The abandoned Lee Plaza, an Art Deco icon built in 1929 as an upscale residential building. 

Detroit has emerged from a decades-long slide and America's largest municipal bankruptcy into something of a darling. "America's Comeback City: The Rebirth of Detroit" blares the headline of a recent article in Forbes, one of hundreds that clog the airwaves with tales of renaissance and economic transformation. And things, at least in some parts of the city, do look undeniably rosy. Boutique coffee roasters compete with chic soul food cafes in beautifully restored art deco skyscrapers. Starbucks and Whole Foods abound, as do craft breweries, in a type of "softening of the battlefield" before the waves of gentrifying hipsters from New York, LA, and Berlin move in. A new hockey stadium, complete with an opening 6-night residency from Detroit native Kid Rock, just opened.
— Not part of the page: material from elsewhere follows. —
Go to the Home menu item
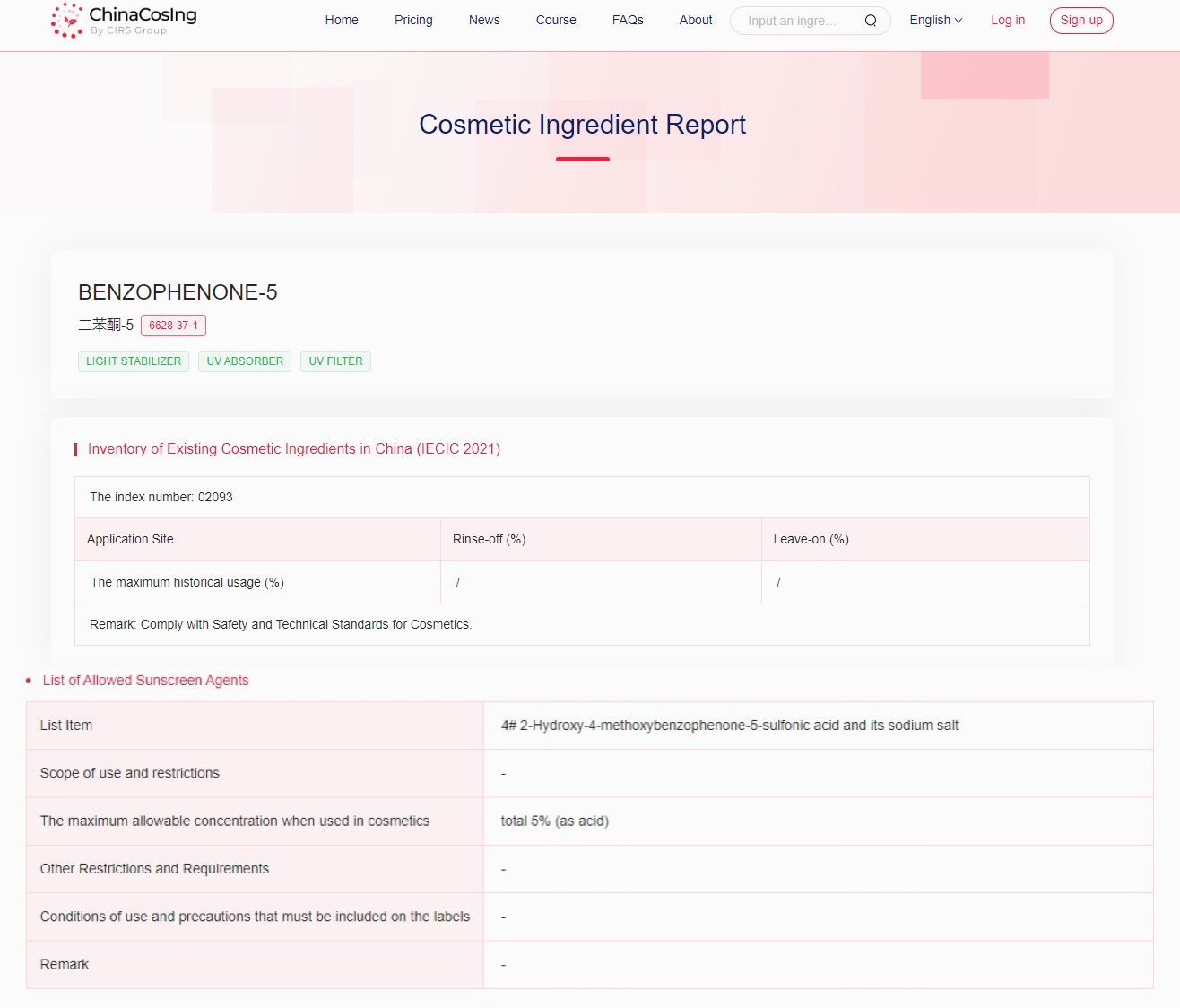This screenshot has width=1180, height=1008. tap(342, 20)
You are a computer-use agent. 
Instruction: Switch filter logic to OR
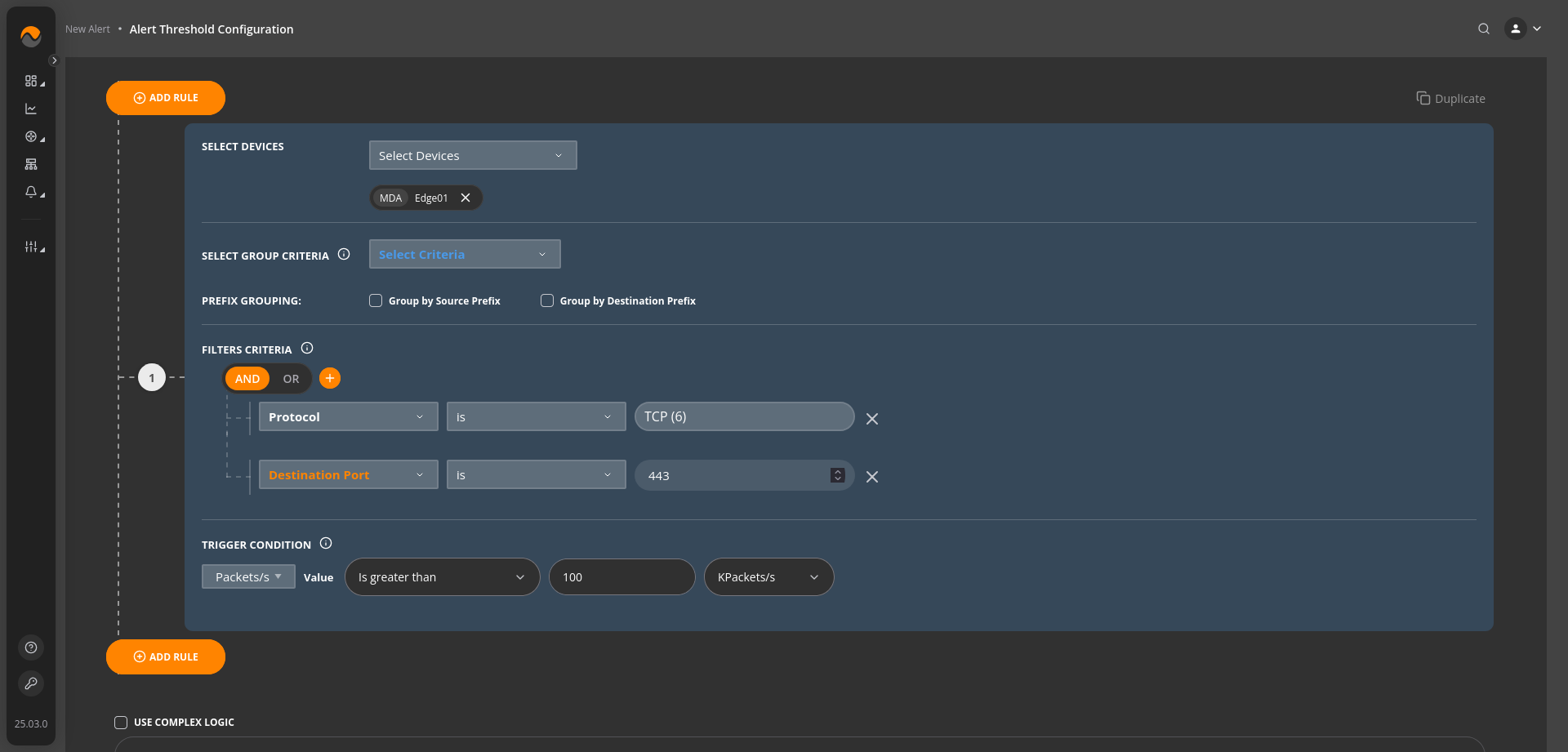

But narratives of rebirth are much like the massive statue of Joe Louis' fist - mythic, outsize, and contained to the city center. In fact, a recent study released by Michigan State University states that the modest improvements in the midtown area "do nothing to address the city's core problem: disinvestment and abandonment propelled by corporate decisions framed and aided by government policies, from housing and free trade, with an overlay of stubbornly persistent racism."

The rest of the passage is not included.